[Start of Attachment]

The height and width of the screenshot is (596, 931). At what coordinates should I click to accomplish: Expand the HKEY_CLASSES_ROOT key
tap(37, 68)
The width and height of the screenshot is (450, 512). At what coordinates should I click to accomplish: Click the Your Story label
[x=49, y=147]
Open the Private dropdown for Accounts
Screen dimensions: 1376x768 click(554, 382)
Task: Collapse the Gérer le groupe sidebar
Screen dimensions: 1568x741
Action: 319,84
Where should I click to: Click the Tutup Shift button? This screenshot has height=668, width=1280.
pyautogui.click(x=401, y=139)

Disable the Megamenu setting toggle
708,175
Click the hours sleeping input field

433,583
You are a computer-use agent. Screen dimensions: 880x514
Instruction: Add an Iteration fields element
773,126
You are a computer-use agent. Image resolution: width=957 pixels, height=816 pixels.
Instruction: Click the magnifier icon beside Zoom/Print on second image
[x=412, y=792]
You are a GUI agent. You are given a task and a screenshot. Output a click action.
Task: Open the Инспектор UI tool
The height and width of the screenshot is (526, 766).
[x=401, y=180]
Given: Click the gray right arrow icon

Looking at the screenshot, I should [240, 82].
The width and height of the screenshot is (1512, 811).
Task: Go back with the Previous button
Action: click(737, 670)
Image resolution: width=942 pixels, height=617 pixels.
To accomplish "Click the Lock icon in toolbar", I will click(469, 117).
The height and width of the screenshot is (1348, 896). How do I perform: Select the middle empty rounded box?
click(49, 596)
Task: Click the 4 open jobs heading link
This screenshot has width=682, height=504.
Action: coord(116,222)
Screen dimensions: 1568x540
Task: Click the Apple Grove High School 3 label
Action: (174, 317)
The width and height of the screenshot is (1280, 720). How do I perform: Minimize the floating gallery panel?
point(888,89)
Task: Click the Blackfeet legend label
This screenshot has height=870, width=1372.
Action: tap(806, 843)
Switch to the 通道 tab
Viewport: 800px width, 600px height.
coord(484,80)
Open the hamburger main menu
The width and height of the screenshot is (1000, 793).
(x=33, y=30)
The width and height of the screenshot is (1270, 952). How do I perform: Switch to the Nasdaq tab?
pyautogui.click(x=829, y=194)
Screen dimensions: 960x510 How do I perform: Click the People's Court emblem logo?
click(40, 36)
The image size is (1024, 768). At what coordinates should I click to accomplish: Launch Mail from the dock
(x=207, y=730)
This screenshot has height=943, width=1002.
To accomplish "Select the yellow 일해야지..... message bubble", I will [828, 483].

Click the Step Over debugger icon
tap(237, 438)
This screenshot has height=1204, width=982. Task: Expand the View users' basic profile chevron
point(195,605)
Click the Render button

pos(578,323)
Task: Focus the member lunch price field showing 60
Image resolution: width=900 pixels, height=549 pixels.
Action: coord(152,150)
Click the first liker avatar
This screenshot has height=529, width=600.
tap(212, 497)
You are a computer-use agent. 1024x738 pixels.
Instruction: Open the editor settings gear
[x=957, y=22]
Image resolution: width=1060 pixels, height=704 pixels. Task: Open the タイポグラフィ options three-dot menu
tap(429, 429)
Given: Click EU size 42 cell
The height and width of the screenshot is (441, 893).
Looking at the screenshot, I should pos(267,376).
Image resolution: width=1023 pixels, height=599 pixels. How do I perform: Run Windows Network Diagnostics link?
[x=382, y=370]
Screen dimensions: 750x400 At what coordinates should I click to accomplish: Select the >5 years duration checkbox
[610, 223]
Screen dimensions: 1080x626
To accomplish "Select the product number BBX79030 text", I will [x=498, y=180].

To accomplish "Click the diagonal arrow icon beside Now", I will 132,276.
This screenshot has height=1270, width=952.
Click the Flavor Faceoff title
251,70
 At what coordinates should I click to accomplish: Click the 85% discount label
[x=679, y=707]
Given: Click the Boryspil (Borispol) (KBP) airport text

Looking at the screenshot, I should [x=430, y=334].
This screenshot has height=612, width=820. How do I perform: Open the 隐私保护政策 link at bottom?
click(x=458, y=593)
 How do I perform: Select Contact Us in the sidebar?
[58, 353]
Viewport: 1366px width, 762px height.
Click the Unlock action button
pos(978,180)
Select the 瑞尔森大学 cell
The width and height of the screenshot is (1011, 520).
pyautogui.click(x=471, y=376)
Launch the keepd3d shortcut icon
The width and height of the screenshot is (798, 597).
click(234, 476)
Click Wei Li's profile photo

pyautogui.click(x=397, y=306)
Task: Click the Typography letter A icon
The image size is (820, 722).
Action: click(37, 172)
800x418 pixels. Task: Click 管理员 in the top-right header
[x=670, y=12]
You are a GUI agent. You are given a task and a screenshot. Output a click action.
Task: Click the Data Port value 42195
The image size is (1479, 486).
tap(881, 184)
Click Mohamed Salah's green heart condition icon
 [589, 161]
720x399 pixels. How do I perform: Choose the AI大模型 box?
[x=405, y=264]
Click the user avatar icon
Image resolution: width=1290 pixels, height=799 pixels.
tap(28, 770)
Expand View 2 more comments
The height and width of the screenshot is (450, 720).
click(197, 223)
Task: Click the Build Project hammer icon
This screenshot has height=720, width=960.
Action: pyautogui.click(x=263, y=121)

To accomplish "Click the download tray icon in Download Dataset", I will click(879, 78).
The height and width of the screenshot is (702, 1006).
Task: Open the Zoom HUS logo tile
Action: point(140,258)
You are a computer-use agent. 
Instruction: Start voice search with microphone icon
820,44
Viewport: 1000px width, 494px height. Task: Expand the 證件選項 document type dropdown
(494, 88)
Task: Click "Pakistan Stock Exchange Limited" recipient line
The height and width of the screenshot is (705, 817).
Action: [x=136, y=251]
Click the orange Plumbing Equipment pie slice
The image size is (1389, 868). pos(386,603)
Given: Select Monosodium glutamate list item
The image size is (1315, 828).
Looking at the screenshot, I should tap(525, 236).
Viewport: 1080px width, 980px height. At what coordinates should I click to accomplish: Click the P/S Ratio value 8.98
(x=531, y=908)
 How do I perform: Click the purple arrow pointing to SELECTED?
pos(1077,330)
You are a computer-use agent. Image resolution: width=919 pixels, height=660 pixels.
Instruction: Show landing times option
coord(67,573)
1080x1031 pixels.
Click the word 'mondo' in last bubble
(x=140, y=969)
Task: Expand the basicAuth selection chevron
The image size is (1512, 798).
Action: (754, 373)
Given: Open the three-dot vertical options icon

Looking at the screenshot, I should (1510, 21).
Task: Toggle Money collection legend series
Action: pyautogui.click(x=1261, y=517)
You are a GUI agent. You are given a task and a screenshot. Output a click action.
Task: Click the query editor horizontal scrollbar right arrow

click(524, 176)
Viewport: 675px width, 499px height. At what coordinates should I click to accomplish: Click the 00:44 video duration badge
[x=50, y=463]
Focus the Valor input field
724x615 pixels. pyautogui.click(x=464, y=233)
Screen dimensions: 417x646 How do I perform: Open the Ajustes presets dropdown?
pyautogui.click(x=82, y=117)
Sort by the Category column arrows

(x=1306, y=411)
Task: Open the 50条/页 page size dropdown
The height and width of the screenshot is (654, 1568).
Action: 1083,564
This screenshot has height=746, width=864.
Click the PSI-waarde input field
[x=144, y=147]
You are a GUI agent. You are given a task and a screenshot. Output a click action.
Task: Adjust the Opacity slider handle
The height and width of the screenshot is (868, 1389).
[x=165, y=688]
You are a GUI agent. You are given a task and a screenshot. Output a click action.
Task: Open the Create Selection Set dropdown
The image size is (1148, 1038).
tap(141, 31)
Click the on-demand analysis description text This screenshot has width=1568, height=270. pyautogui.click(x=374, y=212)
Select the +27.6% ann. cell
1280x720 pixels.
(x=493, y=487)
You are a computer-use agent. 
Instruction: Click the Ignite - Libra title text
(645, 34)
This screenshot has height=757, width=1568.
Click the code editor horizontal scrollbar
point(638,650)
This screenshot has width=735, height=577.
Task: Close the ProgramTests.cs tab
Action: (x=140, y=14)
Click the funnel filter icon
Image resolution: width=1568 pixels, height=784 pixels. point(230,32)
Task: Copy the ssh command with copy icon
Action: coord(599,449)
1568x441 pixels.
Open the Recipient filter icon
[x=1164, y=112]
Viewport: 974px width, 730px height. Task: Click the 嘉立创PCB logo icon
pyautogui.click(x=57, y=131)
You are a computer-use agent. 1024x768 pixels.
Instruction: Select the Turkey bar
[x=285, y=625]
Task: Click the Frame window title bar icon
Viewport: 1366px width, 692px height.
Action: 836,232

[End of Attachment]

How many lines in the records above contain the word "computer"? Answer with the number alone.

## Task result
7